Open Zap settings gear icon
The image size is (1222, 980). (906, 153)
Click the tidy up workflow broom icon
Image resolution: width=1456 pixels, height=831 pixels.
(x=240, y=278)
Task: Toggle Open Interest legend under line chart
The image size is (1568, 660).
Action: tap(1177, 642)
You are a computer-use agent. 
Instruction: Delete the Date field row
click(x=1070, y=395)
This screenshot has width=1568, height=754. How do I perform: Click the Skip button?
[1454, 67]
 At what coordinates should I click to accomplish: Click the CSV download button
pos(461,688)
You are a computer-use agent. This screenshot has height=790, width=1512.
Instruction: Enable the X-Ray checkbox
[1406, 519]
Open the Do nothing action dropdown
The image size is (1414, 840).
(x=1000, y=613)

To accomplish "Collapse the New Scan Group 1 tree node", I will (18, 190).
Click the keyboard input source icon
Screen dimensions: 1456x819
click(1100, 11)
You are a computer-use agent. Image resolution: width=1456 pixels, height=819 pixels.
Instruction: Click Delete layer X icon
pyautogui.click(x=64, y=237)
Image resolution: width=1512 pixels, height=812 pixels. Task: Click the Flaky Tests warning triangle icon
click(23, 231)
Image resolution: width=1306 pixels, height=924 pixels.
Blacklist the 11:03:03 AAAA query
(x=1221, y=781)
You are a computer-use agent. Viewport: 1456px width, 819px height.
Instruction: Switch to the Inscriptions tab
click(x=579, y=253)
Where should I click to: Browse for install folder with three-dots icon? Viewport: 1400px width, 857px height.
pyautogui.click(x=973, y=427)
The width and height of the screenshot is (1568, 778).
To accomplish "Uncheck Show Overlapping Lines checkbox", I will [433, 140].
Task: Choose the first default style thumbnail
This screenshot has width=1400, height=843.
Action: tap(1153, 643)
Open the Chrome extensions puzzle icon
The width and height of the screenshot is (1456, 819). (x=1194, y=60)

--*--

** What is being asked **
Please write out the whole listing exactly as given.

** Completed exercise **
Open Zap settings gear icon
The image size is (1222, 980). (906, 153)
Click the tidy up workflow broom icon
Image resolution: width=1456 pixels, height=831 pixels.
(x=240, y=278)
Task: Toggle Open Interest legend under line chart
The image size is (1568, 660).
Action: tap(1177, 642)
You are a computer-use agent. 
Instruction: Delete the Date field row
click(x=1070, y=395)
This screenshot has width=1568, height=754. How do I perform: Click the Skip button?
[1454, 67]
 At what coordinates should I click to accomplish: Click the CSV download button
pos(461,688)
You are a computer-use agent. This screenshot has height=790, width=1512.
Instruction: Enable the X-Ray checkbox
[1406, 519]
Open the Do nothing action dropdown
The image size is (1414, 840).
(x=1000, y=613)

To accomplish "Collapse the New Scan Group 1 tree node", I will (18, 190).
Click the keyboard input source icon
Screen dimensions: 1456x819
click(1100, 11)
You are a computer-use agent. Image resolution: width=1456 pixels, height=819 pixels.
Instruction: Click Delete layer X icon
pyautogui.click(x=64, y=237)
Image resolution: width=1512 pixels, height=812 pixels. Task: Click the Flaky Tests warning triangle icon
click(23, 231)
Image resolution: width=1306 pixels, height=924 pixels.
Blacklist the 11:03:03 AAAA query
(x=1221, y=781)
You are a computer-use agent. Viewport: 1456px width, 819px height.
Instruction: Switch to the Inscriptions tab
click(x=579, y=253)
Where should I click to: Browse for install folder with three-dots icon? Viewport: 1400px width, 857px height.
pyautogui.click(x=973, y=427)
The width and height of the screenshot is (1568, 778).
To accomplish "Uncheck Show Overlapping Lines checkbox", I will [433, 140].
Task: Choose the first default style thumbnail
This screenshot has width=1400, height=843.
Action: tap(1153, 643)
Open the Chrome extensions puzzle icon
The width and height of the screenshot is (1456, 819). (x=1194, y=60)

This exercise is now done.